-------- Information shown --------

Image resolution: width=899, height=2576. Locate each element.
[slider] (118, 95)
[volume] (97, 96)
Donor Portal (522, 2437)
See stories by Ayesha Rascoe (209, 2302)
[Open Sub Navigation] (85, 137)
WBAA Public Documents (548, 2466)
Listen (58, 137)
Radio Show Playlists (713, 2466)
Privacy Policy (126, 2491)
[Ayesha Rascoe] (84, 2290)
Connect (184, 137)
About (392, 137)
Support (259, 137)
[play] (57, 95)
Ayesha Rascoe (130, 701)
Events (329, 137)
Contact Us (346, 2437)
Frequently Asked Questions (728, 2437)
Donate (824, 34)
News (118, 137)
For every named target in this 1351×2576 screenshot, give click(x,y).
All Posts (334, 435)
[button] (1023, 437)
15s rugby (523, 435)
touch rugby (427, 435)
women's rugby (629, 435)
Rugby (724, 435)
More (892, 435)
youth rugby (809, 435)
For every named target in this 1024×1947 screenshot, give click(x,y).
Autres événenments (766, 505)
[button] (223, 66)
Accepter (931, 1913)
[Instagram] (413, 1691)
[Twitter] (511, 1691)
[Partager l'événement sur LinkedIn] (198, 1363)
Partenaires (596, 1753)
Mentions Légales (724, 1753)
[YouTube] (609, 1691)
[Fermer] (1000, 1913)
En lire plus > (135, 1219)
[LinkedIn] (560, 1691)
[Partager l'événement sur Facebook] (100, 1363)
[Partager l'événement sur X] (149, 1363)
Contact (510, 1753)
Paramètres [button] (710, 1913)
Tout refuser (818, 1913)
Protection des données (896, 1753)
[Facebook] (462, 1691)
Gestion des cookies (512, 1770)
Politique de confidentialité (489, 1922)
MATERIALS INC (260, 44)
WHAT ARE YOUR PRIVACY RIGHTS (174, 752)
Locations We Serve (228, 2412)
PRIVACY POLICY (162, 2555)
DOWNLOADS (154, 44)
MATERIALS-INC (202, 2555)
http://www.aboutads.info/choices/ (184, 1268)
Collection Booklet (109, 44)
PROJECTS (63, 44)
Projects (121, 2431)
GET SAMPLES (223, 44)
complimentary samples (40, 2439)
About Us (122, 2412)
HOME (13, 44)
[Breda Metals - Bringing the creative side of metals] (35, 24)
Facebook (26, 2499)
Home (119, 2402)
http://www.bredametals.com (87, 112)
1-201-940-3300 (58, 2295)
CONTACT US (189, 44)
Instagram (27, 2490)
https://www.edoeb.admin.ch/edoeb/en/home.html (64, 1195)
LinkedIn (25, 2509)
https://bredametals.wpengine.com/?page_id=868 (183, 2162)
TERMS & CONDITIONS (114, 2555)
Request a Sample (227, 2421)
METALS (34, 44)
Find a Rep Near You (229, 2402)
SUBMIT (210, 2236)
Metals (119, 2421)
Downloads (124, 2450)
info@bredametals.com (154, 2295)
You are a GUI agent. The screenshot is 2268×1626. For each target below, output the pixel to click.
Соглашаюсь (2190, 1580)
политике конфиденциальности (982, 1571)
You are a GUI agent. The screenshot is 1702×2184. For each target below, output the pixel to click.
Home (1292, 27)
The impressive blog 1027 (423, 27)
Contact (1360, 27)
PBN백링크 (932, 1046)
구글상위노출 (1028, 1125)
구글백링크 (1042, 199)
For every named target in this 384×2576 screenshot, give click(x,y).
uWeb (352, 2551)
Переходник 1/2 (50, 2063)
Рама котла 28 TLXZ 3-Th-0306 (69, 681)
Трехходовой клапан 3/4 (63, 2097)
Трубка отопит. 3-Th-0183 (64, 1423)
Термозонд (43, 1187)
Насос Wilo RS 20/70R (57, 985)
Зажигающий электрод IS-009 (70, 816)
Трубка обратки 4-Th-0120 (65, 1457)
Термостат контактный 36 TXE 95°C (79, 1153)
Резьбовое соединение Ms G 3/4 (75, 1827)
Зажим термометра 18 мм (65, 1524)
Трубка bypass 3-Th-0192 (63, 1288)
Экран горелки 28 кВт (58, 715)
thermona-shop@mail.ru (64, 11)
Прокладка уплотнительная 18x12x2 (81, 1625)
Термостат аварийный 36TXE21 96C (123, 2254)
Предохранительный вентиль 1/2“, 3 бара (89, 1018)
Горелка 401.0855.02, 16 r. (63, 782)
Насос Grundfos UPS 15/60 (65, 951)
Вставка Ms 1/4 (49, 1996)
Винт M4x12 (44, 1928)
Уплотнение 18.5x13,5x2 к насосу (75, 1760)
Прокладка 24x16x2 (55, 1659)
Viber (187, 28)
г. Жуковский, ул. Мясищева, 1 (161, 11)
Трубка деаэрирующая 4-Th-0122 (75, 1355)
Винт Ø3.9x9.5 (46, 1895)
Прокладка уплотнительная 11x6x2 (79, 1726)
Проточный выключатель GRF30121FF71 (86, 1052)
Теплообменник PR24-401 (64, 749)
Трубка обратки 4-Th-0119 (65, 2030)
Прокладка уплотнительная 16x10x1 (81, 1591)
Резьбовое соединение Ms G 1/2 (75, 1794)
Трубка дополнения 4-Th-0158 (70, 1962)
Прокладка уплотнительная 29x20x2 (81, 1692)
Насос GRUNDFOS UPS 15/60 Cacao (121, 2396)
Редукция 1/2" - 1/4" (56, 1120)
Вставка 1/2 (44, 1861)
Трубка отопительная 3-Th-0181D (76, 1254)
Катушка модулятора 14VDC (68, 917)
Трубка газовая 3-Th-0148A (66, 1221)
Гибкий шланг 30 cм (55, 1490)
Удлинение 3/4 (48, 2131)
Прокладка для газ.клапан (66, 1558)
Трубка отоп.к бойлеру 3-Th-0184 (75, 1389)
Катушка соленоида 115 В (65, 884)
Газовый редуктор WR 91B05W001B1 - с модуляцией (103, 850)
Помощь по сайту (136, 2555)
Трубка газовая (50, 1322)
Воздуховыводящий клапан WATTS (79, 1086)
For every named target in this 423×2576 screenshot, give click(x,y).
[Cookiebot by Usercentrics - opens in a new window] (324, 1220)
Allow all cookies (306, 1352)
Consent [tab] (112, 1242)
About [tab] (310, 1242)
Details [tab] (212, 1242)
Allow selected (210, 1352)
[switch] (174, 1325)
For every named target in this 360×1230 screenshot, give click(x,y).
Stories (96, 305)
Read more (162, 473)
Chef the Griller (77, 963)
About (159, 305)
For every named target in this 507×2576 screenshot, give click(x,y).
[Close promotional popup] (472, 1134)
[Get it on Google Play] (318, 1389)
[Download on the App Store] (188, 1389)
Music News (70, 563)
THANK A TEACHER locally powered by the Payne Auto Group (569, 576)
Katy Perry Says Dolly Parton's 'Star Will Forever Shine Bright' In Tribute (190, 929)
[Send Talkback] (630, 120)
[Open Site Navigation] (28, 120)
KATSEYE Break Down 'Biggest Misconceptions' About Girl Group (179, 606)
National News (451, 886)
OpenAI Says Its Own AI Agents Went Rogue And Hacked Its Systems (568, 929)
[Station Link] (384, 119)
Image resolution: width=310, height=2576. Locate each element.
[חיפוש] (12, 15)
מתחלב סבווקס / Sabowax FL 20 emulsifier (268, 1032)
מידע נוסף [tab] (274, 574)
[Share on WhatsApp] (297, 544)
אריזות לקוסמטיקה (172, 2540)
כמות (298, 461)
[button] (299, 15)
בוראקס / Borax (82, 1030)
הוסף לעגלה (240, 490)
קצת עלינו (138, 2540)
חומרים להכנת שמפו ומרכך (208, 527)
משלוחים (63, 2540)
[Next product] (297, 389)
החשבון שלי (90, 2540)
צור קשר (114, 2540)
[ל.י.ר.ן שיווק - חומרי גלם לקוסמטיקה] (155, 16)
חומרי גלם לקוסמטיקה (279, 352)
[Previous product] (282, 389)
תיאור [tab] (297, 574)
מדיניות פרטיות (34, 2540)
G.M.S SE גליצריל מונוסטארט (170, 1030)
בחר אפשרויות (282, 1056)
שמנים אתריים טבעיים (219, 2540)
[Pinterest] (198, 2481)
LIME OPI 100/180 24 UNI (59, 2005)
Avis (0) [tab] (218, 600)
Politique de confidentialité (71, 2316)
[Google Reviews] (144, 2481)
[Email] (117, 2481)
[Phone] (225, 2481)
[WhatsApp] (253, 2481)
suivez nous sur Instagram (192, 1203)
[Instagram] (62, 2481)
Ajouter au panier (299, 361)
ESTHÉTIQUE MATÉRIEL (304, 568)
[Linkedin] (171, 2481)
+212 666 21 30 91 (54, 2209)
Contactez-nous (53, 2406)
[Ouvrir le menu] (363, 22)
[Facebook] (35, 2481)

--------

▶ What you are asked to do
Determine how many lines above contain "https" and respond with that number only.

▶ Expected answer
2